Prof. Shannon Presents at the Institute for Transnational Arbitration (ITA) Annual Workshop and Joins the ITA Academic Council
On Thursday, June 19, 2014, Professor Victoria Shannon served as a panelist on a panel about third-party funding at the 26th Annual Workshop of the Institute for Transnational Arbitration (ITA) in Dallas, TX. The workshop, entitled “Modern Enforcement of Arbitral Awards: ‘Show Me the Money,’” is widely recognized as the leading conference in the field.
Professor Shannon has also accepted an invitation to join the prestigious ITA Academic Council, made up of the top academics in the field of international arbitration from around the globe.
Professor Shannon Presents on Third-Party Litigation Funding at Wake Forest University School of Law
On Thursday, February 27, 2014 Professor Victoria Shannon presented a paper entitled The Three Regulatory Facets of Third-Party Litigation Funding at Wake Forest University School of Law as part of the Junior Faculty Exchange Program. Professor Shannon’s paper identifies the three systems that make up third-party litigation funding – the transactional, procedural, and ethical systems – and suggests a cross-referenced regulatory regime within and across those three facets as a reasonable approach to regulating the industry holistically.
On February 12-13, 2014, Professor Victoria Shannon participated in the first meeting of the Third-Party Funding Task Force, jointly organized by the International Council for Commercial Arbitration (ICCA) and Queen Mary, University of London. The meeting was held on the campus of Queen Mary School of Law in London.
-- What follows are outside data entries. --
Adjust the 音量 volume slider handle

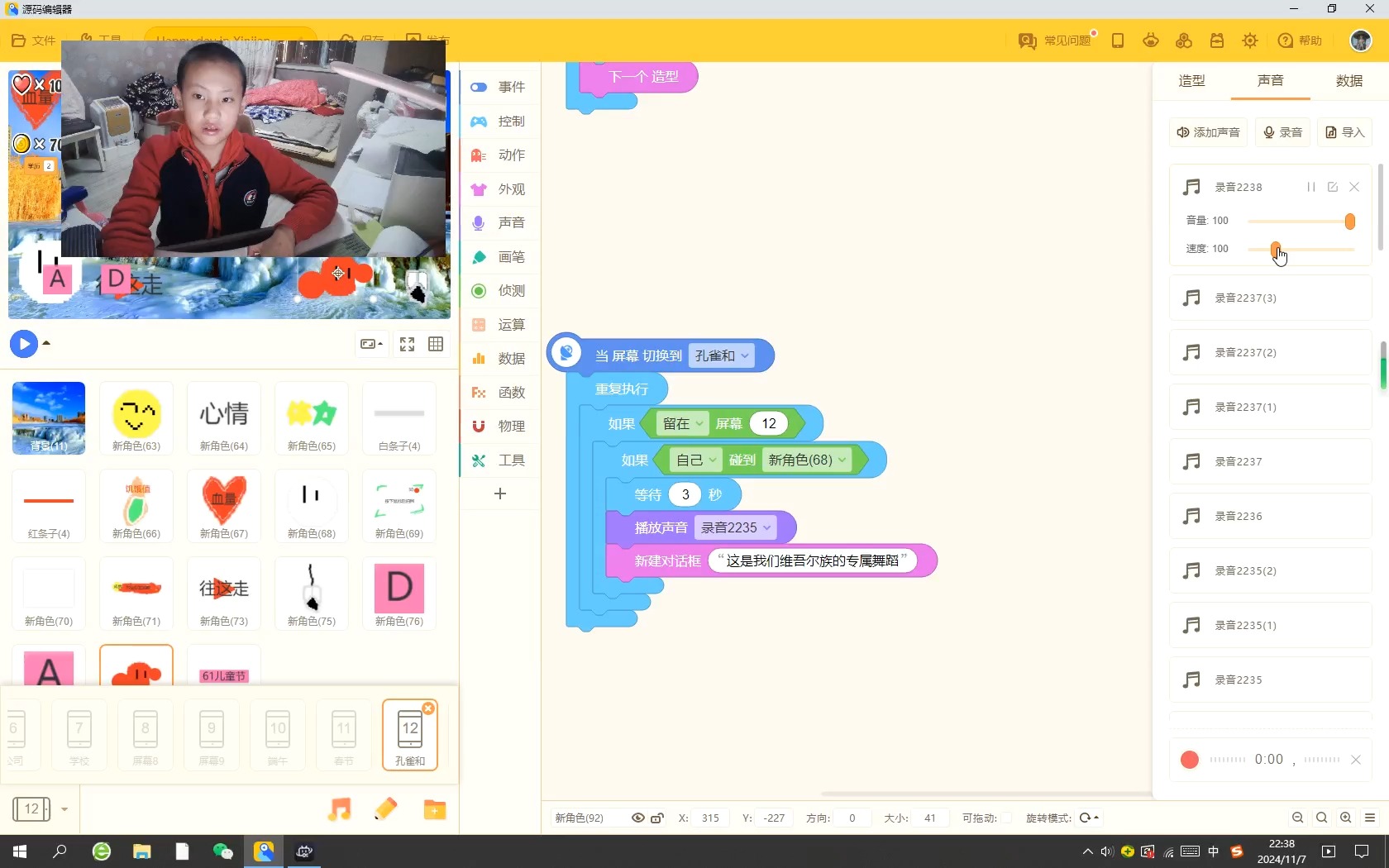click(1349, 222)
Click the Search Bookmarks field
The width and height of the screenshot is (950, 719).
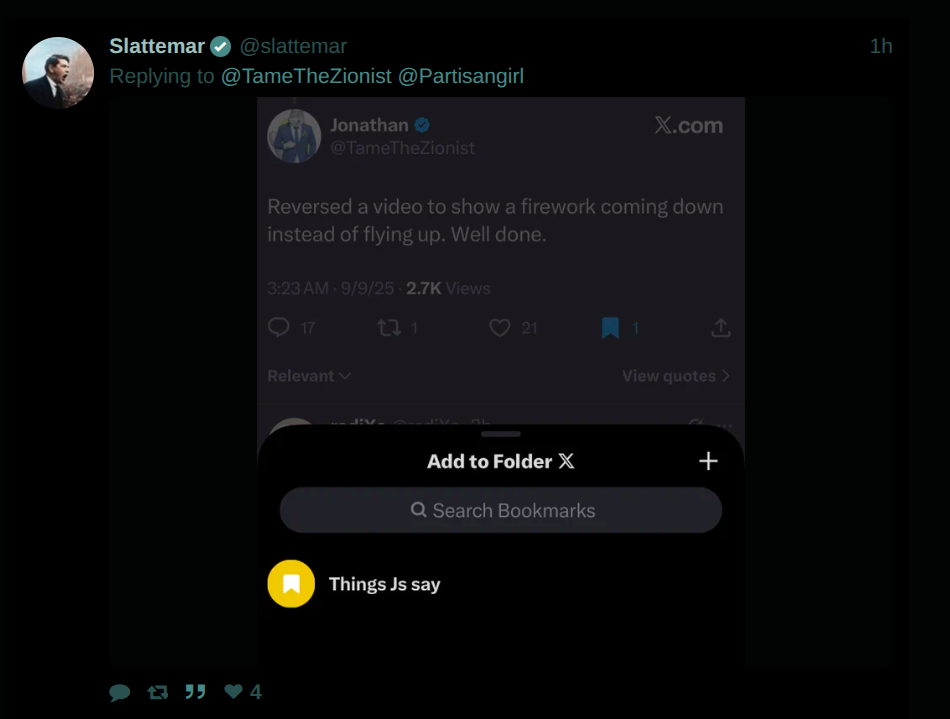(x=501, y=510)
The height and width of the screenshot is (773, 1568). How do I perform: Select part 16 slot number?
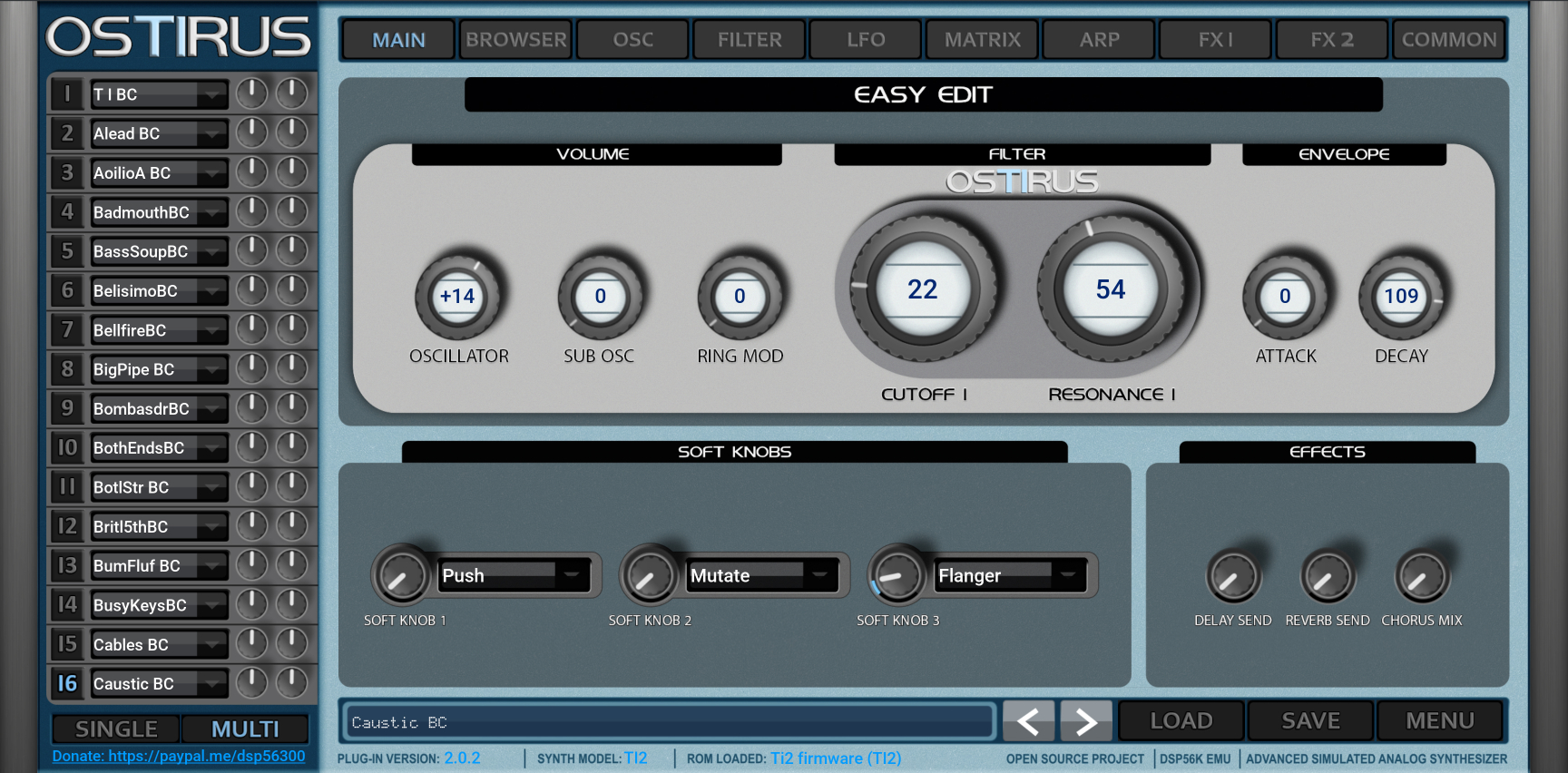(x=67, y=683)
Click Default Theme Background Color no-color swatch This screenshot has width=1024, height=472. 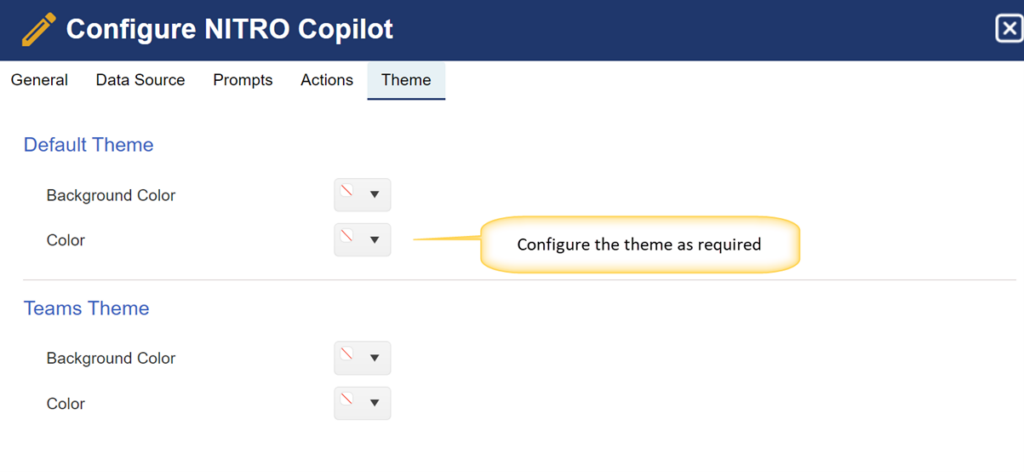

The Third Party Funding Task Force will systematically study and make recommendations regarding the procedures, ethics, and related policy issues relating to third-party funding in international arbitration. The Task Force is comprised of representatives drawn from among all relevant stakeholders and interested members of ICCA. Its work will be presented in a series of White Papers and a number of public colloquia to be hosted at Queen Mary’s Centre for Commercial Law Studies in London.
The second meeting of the Task Force will be held in conjunction with the ICCA Biennial Congress in Miami, Florida on April 6-9, 2014.
Information about the work of the Task Force and a list of its members is available here.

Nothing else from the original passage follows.